A look at three county congregations, each about average in size for their denominations, suggests a number of ways in which churches and synagogues are reaching out to their co-religionists, many of whom are not formally affiliated with any congregation. A number of these programs--especially schools, preschools and day-care centers--are open to non-members, and this is done, congregation leaders said, even though such services are frequently operated at a deficit.

St. Irenaeus Catholic Church in Cypress is considered a cutting-edge parish within the Diocese of Orange, which is responsible for the county’s 550,000 Catholics. The church, with about 4,500 families and four priests, is a multicultural parish with significant Latino and Asian membership.

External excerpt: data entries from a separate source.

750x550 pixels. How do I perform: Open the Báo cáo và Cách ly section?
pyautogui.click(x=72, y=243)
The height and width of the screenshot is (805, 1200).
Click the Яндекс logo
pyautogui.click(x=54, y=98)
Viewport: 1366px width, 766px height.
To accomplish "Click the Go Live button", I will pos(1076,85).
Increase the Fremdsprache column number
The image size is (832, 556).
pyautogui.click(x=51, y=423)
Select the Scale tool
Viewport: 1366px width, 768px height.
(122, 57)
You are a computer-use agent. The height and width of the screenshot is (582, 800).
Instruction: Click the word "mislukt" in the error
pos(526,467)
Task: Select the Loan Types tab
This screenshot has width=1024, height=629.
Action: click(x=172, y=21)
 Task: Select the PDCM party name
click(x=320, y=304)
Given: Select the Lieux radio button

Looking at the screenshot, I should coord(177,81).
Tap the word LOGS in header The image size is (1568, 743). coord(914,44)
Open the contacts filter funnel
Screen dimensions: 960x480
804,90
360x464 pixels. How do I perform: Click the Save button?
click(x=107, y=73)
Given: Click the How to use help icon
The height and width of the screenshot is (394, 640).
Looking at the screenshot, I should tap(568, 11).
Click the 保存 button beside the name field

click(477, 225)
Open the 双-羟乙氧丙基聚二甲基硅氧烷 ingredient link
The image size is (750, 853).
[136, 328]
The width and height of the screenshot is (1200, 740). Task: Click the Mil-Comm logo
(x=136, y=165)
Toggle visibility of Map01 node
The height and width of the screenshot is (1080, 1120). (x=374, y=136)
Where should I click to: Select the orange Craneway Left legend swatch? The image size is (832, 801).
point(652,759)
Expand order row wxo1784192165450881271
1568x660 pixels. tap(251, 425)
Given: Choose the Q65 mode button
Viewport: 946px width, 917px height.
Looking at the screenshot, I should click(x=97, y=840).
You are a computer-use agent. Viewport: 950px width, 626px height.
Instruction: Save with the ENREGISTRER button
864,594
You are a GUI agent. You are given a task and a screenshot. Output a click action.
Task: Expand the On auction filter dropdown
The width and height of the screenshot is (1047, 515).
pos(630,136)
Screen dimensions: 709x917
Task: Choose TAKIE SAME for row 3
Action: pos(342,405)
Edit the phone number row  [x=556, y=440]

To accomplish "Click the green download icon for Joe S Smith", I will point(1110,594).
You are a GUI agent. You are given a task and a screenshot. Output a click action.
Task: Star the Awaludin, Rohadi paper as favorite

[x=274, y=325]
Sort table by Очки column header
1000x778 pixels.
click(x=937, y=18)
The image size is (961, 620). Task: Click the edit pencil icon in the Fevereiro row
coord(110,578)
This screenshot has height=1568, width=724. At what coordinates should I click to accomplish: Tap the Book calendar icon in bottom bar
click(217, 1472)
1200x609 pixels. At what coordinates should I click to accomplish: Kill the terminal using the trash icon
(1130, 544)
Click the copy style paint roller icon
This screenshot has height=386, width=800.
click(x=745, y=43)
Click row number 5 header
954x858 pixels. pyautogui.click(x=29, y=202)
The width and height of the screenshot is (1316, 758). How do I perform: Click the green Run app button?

Unlike the years leading up to Vatican II, when Catholics were assigned to the parishes where they lived, Father Rod Keller said, “people are allowed--encouraged--to seek out parishes they can relate to,” and that has created a kind of competition. “People are encouraged to find places that will nourish them,” he said.

Like other mainline churches and temples, St. Irenaeus actively seeks out people in the county who were raised as Catholics or belonged to churches, but for one reason or another stopped going. Keller calls his program “Coming Home.” He advertises it in the secular press and includes in his target audience Catholics with non-Catholic partners.

St. Irenaeus has developed a number of innovative services dealing with family life. One, involving couples contemplating marriage, links young people--who Keller said “may not have had the best of role models in their own families”--with a couple who can provide such examples and advice. It is, he said, “a very nurturing, beneficial experience” for the prospective couples.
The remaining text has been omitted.